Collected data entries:
________________

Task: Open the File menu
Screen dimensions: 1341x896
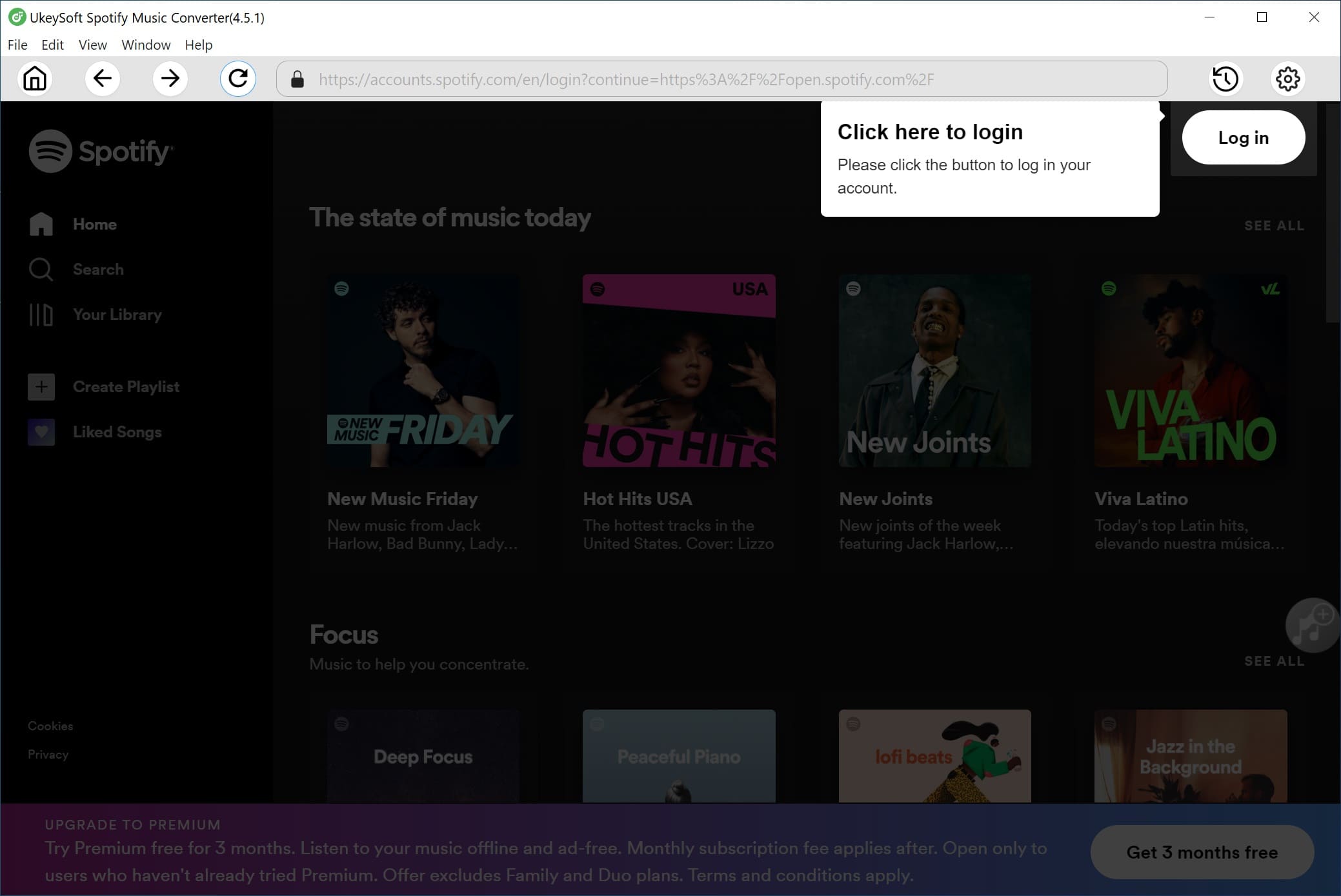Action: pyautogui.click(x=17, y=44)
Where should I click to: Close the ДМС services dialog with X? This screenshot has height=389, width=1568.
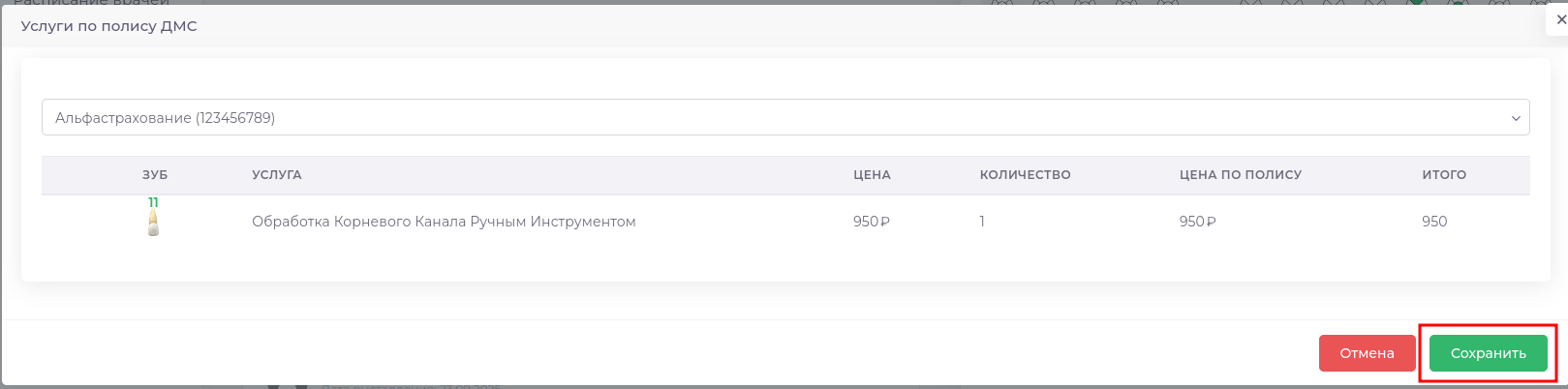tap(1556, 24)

________________

▸ Aim of the exercise
No pictures belong in the copy. Transcribe every entry exactly.

▸ Response for this exercise
Task: Open the File menu
Screen dimensions: 1341x896
Action: pyautogui.click(x=17, y=44)
Where should I click to: Close the ДМС services dialog with X? This screenshot has height=389, width=1568.
tap(1556, 24)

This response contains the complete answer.